Neither his cash nor his motorcycle was stolen when Restrepo was ambushed on a lonely country road. But the priest was shot dead.
Nine months later, the police had not publicly revealed the results of their investigation. Villagers remain studiously neutral on the subject. But many say Restrepo may have died because of his political views. “I have no idea who killed our priest, and I’ve seen no evidence that incriminates anyone,” says Mario Tangarife, a miner opposed to Gran Colombia’s plans. “But it does seem a strange coincidence that he was killed just a week after our trip to Bogota, and just four days after his denunciation of the plan to move Marmato was filmed.”
The authorities have not made any suggestion that there is a connection between Gran Colombia and Restrepo’s death. But that does not prevent Father Javier Giraldo, a veteran analyst at the Centro de Investigación y Educación Popular, a Jesuit human rights centre in Bogota, from citing an old Colombian malady.
Giraldo points to a long-running and well-documented pattern in which Colombian business elites partner with armed groups to silence opponents and displace rural populations living atop natural resources. In a letter written shortly after Restrepo’s murder to Peter McKinley, the U.S. ambassador to Colombia, Giraldo argued that the security effort of foreign resource companies in Colombia “is only effective with the protection of enormous contingents of paramilitaries secretly co-opted by the armed forces and by the government security agencies.”

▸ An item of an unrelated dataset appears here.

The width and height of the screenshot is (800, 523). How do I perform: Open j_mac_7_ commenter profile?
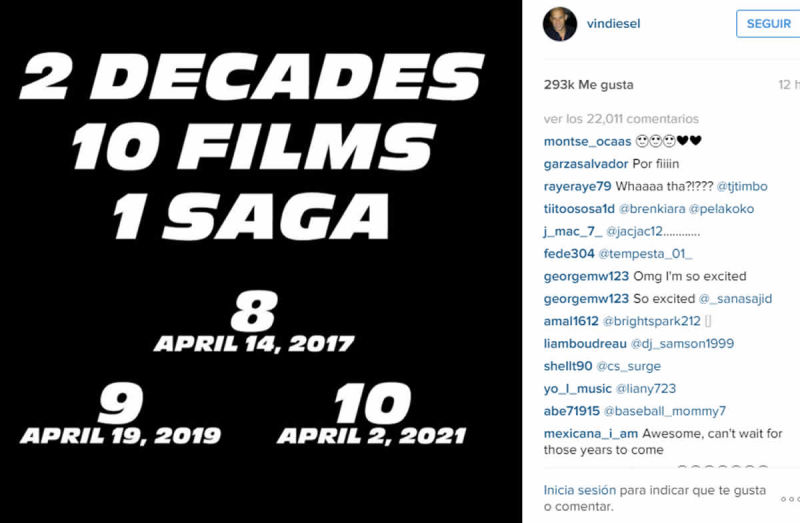[573, 231]
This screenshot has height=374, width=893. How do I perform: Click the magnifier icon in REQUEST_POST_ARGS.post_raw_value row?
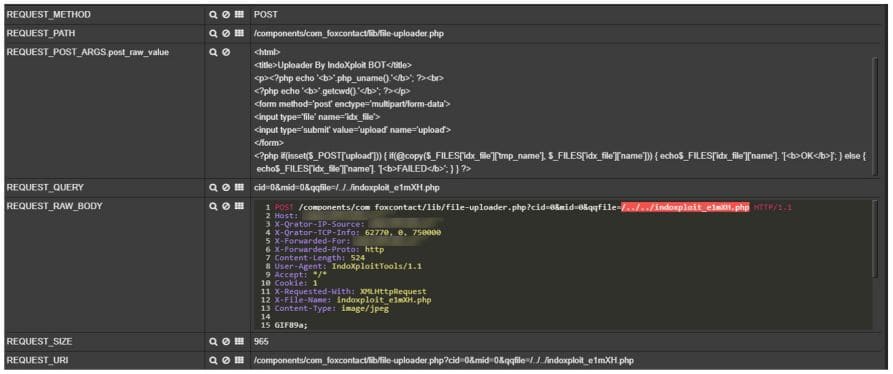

Officials at Gran Colombia describe Restrepo’s murder as a tragedy, and they bluntly deny any association with armed groups of any sort.
At Gran Colombia’s sprawling Marmato compound, centred on a renovated farmhouse protected by armed guards and dogs, company officials eagerly defend their project’s environmental and economic merits and describe their social development efforts, including a $2-million (U.S.) contribution for a community fund. Luca Altamura, the local director of sustainability for Gran Colombia, notes that procedures for the security team on site “and some security staff” were recently changed, “in order to make the community feel better.”
According to Gran Colombia’s proposal, which is still subject to a feasibility study, Marmato would be obliterated in order to make way for a vast open-pit mine that would allow the company maximum access to what it calls a “world-class” ore body, worth an estimated $10 billion (U.S.). In return for giving up their charmingly rustic though badly polluted town, and control of subterranean treasure that the villagers and their forebears have subsisted on for five centuries, Gran Colombia says the local people will get “a planned, modern community” in a valley below the mine, “with proper streets, sewage, utilities and clean water.” They will also be entitled to apply for jobs from Gran Colombia. But for all that, critics argue, an ore body that might sustain the village’s artisanal mining for centuries will be exhausted in just a few decades.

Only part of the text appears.